Talented as they may be, Robert Downey Jr. and Jude Law will not be the actors most of us will associate with Sherlock Holmes and Dr. Watson. The honor still belongs to Basil Rathbone and Nigel Bruce, who starred in a series of movies in the 1930s and ‘40s based on Arthur Conan Doyle’s characters.
The entire Rathbone-Bruce collection has been released in a handsome DVD set; recently, a pair of their World War II movies has been issued on a single inexpensive disc, Sherlock Holmes in Washington (1942) and Sherlock Holmes Faces Death (1943). The idea of catapulting the Victorian detective forward in time to confront the Nazi menace is rationalized by the opening credit of the first film, with its reference to “solving significant problems of the present day.”

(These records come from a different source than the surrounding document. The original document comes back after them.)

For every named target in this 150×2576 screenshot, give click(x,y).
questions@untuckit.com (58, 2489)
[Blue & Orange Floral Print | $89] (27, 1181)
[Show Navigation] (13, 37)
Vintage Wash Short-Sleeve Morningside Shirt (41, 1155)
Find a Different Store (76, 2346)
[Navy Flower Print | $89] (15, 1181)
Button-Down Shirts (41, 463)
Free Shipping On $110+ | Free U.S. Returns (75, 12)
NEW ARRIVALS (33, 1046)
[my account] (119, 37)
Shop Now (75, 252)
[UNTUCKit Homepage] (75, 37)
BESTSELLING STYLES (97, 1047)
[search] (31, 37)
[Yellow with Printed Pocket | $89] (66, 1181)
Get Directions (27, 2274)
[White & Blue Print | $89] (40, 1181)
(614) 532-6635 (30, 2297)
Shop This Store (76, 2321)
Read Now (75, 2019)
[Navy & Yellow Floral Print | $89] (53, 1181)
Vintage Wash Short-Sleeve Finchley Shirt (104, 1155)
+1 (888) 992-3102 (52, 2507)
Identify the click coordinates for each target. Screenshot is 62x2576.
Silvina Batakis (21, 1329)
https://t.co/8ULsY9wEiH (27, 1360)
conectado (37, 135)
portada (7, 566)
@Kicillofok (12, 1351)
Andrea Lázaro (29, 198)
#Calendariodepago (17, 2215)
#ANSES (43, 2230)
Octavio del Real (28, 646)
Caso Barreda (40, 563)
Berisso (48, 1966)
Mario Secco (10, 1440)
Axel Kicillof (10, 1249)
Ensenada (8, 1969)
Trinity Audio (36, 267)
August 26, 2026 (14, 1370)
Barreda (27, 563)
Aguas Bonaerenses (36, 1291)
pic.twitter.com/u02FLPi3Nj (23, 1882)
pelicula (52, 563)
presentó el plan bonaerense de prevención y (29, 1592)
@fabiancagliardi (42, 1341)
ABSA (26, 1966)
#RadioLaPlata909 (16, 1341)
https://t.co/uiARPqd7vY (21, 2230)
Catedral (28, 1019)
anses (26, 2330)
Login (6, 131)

Although filmed on a pinched budget, In Washington has a brilliant cinematic touch worthy of Hitchcock—a microfilm concealed in a matchbook passed unknowingly from person to person at a society party. Also winning the day are the characterizations in even the smallest roles and the little gestures—the meaningfully sinister glance and significant snatches of dialogue that propel the story forward. At the heart of both films is the old married bachelor couple of Rathbone and Bruce, whose crackling chemistry seemed beyond the reach of Downey and Law.